Job
Lay out the lines of the listing from the line with "You are a computer-use" up to and including the line with "[x=17, y=11]" as a JSON list of strings, one string per line, leaving out blank lines. Leave the pictures out of the answer.

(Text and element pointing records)
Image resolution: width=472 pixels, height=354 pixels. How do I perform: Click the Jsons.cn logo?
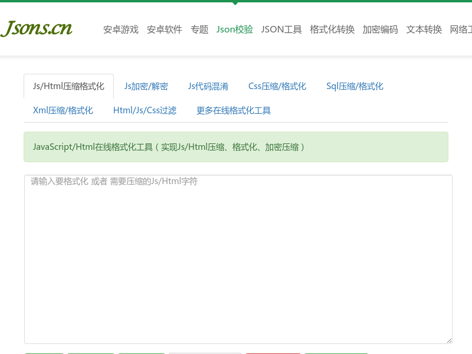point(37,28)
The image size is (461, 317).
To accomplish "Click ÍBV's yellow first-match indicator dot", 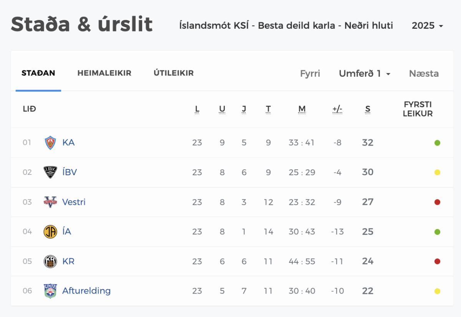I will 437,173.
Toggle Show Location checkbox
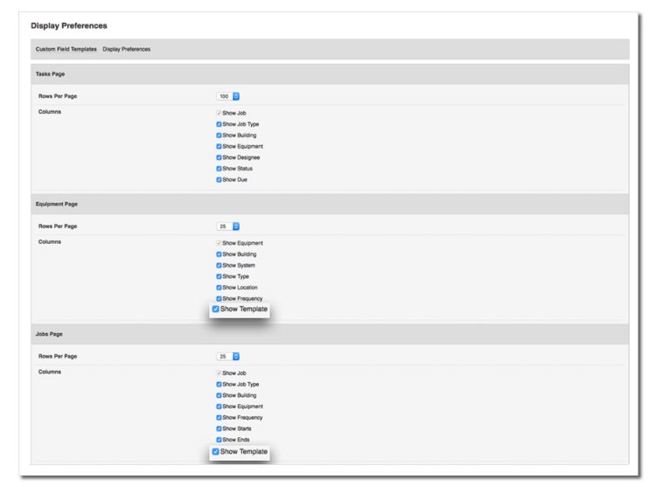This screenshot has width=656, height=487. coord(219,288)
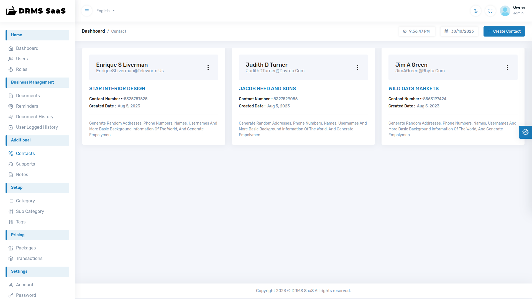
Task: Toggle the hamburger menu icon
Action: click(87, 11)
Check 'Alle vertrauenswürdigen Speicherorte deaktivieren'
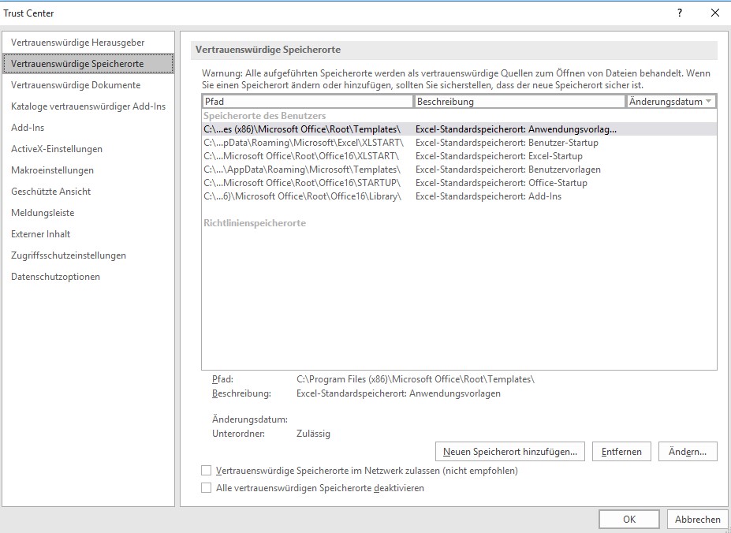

...

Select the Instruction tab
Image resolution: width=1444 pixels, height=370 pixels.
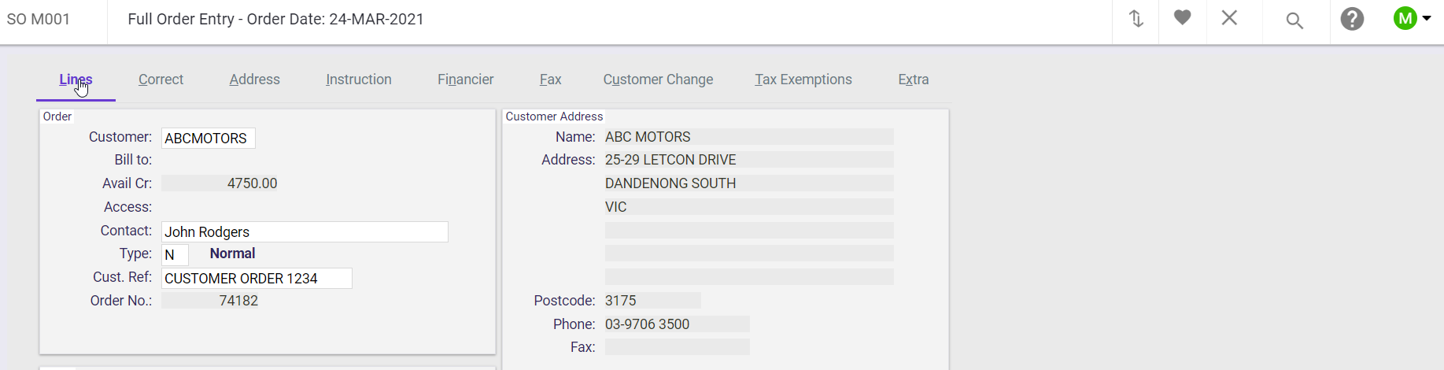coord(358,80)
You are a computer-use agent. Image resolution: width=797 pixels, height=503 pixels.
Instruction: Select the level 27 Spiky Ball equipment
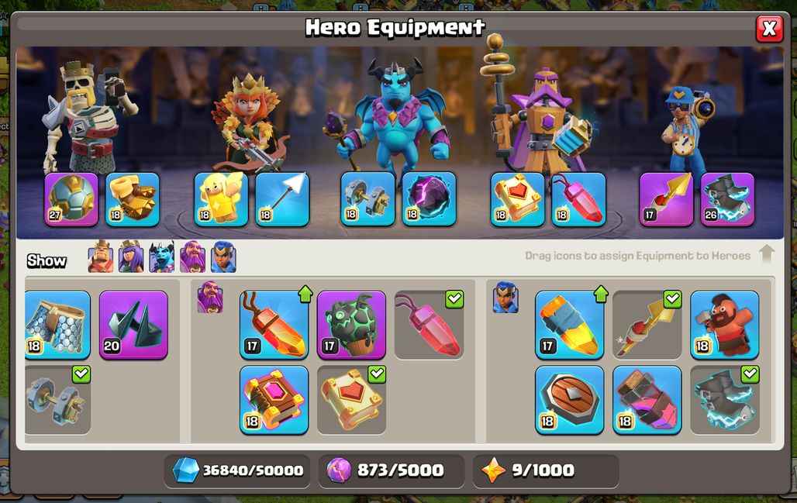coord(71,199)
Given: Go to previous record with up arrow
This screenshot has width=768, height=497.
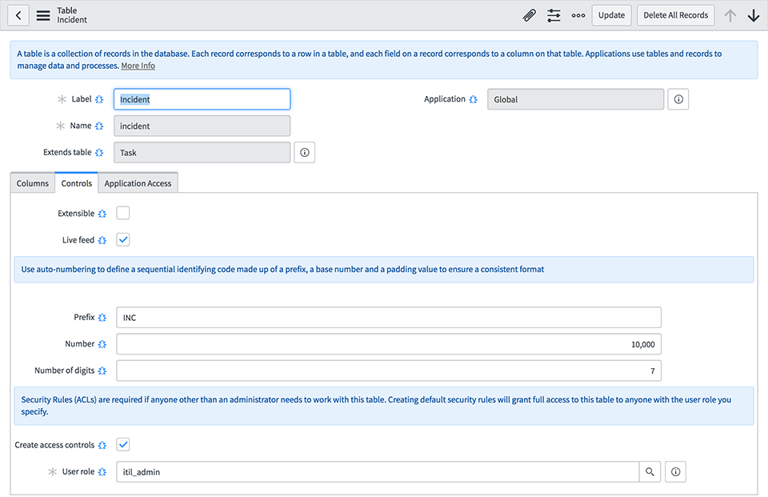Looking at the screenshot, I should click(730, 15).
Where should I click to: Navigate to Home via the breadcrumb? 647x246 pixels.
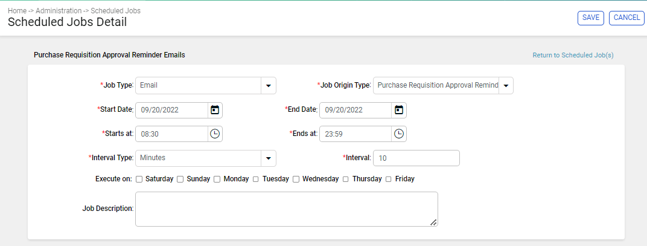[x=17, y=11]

...

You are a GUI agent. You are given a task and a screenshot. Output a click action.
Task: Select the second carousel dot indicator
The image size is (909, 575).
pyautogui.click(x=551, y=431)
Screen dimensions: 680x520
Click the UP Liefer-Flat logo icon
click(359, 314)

Exercise result
[
  "You are a computer-use agent. Image resolution: width=797 pixels, height=503 pixels.",
  "Instruction: Select the level 27 Spiky Ball equipment",
  "coord(71,199)",
  "Given: Go to previous record with up arrow",
  "This screenshot has width=768, height=497.",
  "Looking at the screenshot, I should click(730, 15).",
  "Where should I click to: Navigate to Home via the breadcrumb? 647x246 pixels.",
  "[x=17, y=11]"
]